Functional disorders
There are many neurological patients with neurological symptoms and signs that are not due to underlying neurological abnormalities but reflect a psychological problem. In others, there is an elaboration of a neurological abnormality so that the signs elicited extend beyond the distribution of the neurological lesion or are out of proportion with the neurological lesion.
Non-epileptic attacks or pseudoseizures
Non-epileptic attacks or pseudoseizures are episodes that appear superficially to be seizures. They may be continuous and mimic status epilepticus; indeed, 50% of patients admitted to intensive care units with status epilepticus have been found to have pseudoseizures. In many patients, the attacks can readily be distinguished from epileptic seizures: they often include semi-purposeful thrashing (‘it took five men to keep me down’); patients remain pink throughout and may flush, but do not become cyanosed; respiration is normal; they do not bite their tongues; incontinence is rare; and recovery is usually quick. There are some patients where it is more difficult to be certain. To establish the diagnosis, an EEG during the attack needs to be demonstrated to be normal. The attacks tend to occur more often when medical and nursing staff are at hand and obtaining an EEG during an attack is usually more readily achieved than in epileptic seizures. Measurement of prolactin following a seizure can also be useful, as this is elevated after a tonic-clonic epileptic seizure.

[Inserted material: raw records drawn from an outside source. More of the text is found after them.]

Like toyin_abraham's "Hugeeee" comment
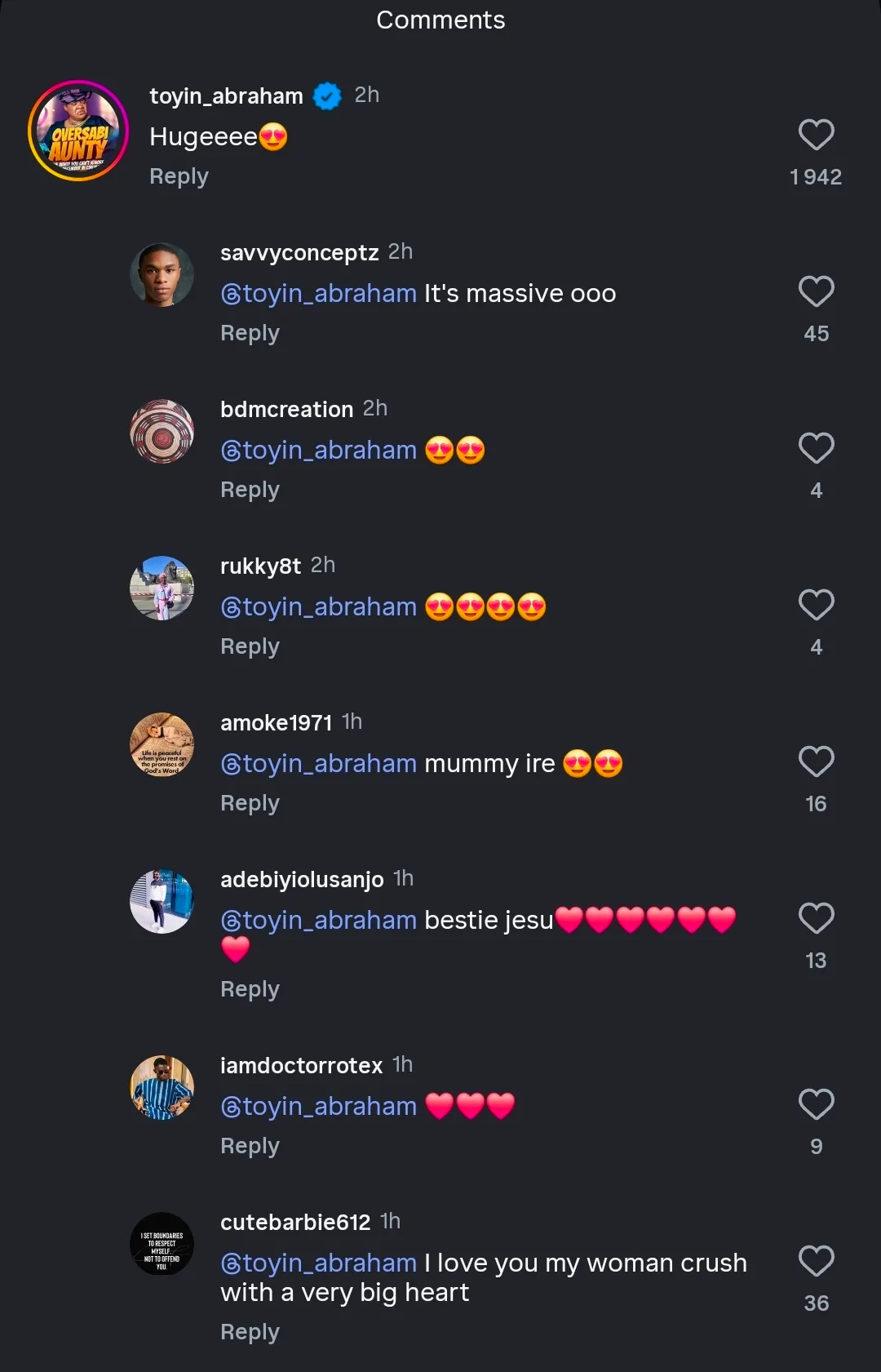The height and width of the screenshot is (1372, 881). (x=816, y=135)
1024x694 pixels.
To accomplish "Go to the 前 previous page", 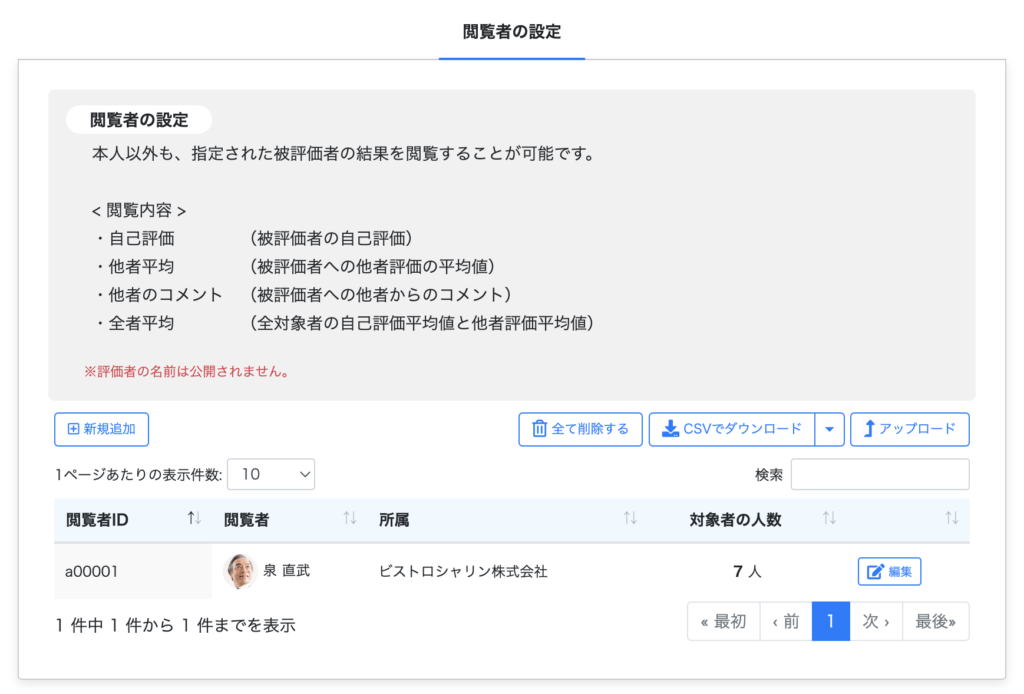I will coord(785,621).
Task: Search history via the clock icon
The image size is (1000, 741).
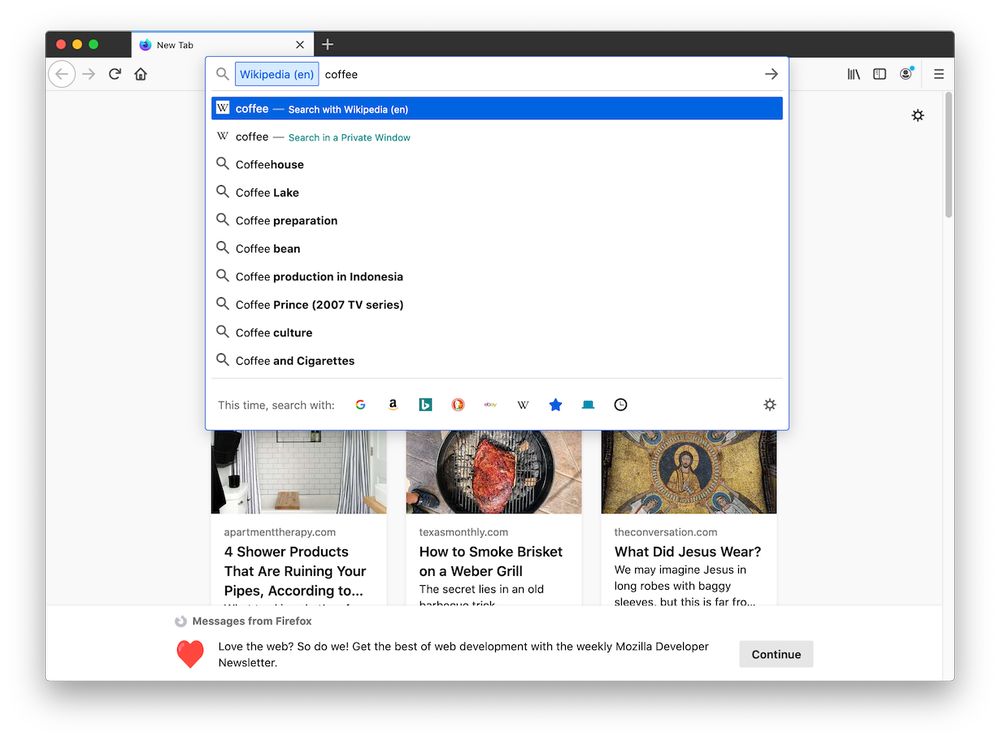Action: pyautogui.click(x=621, y=405)
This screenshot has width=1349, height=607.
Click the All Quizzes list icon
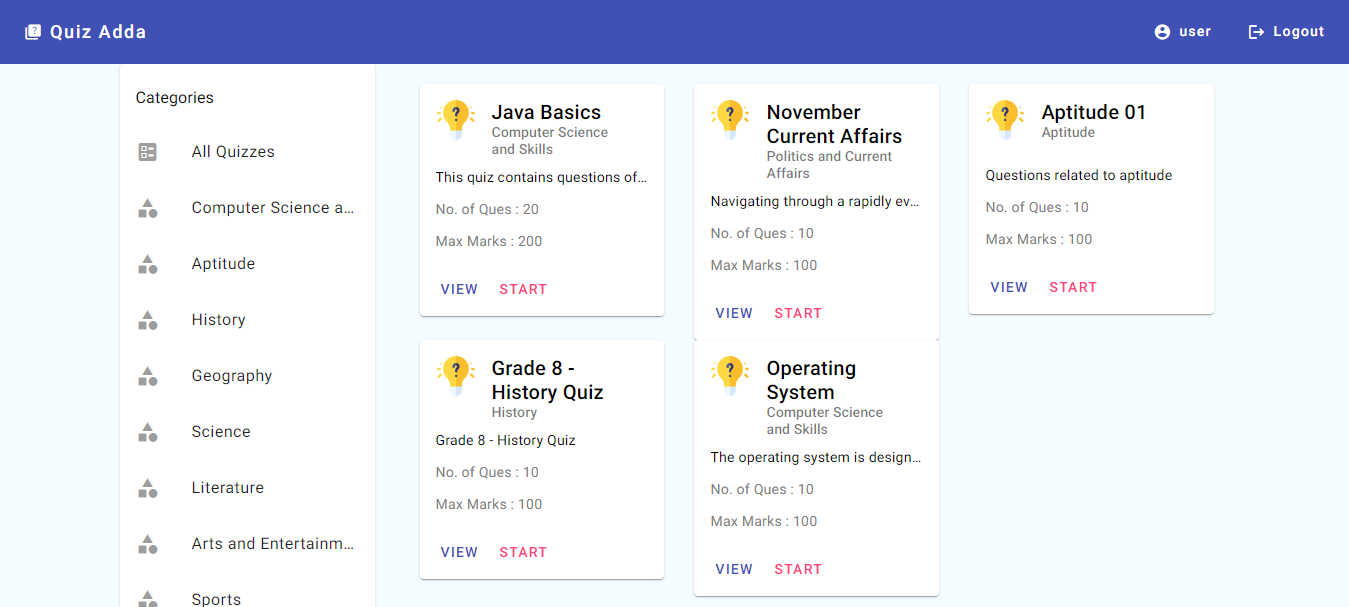(148, 152)
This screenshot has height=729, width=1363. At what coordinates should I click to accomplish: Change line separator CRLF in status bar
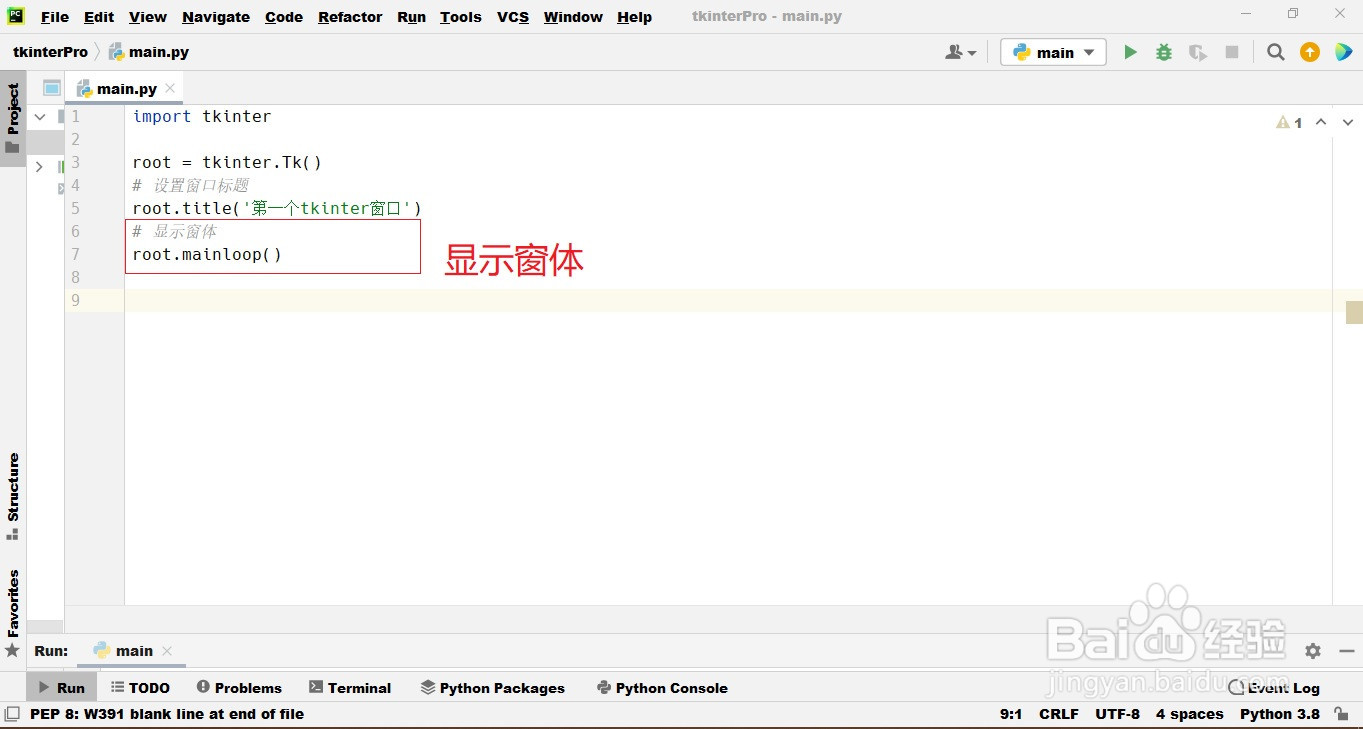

It is uncertain how many patients with pseudoseizures also have epileptic seizures.
Paralysis
In patients with non-organic weakness, there is usually an inconsistency in the power of the limb on formal testing and when the patient uses it. Examples include patients who can swing their legs up only on the bed when getting onto it but cannot lift the legs against gravity on formal testing; or patients who can stand with legs slightly flexed at the knees supporting their own weight but who cannot walk. There is usually a characteristic collapsing weakness. There are several manoeuvres that can bring this out, such as Hoover’s sign (Fig. 1), or the movement found when testing coordination, which is not obtained on testing power.
Sensory loss
Most patients with organic sensory loss have an incomplete loss, which affects some modalities more than others and accords with a recognizable pattern (p. 60). In patients with non-organic loss, the loss is often complete, affecting all modalities and in a distribution that does not conform to an anatomical sensory distribution. There are often inconsistencies on repeat testing. There is usually a discrepancy in the functional loss associated with the sensory loss, for example an arm apparently without joint position sense can still touch the nose with eyes shut or reliably touches the same spot just to one side of the nose.
Visual loss
This can occur in a wide range of different patterns, and in each there is a range of differential diagnoses that need careful consideration. Signs that prove useful are the finding of a ‘tube’ field loss that does not broaden as it gets further from the eye (Fig. 2).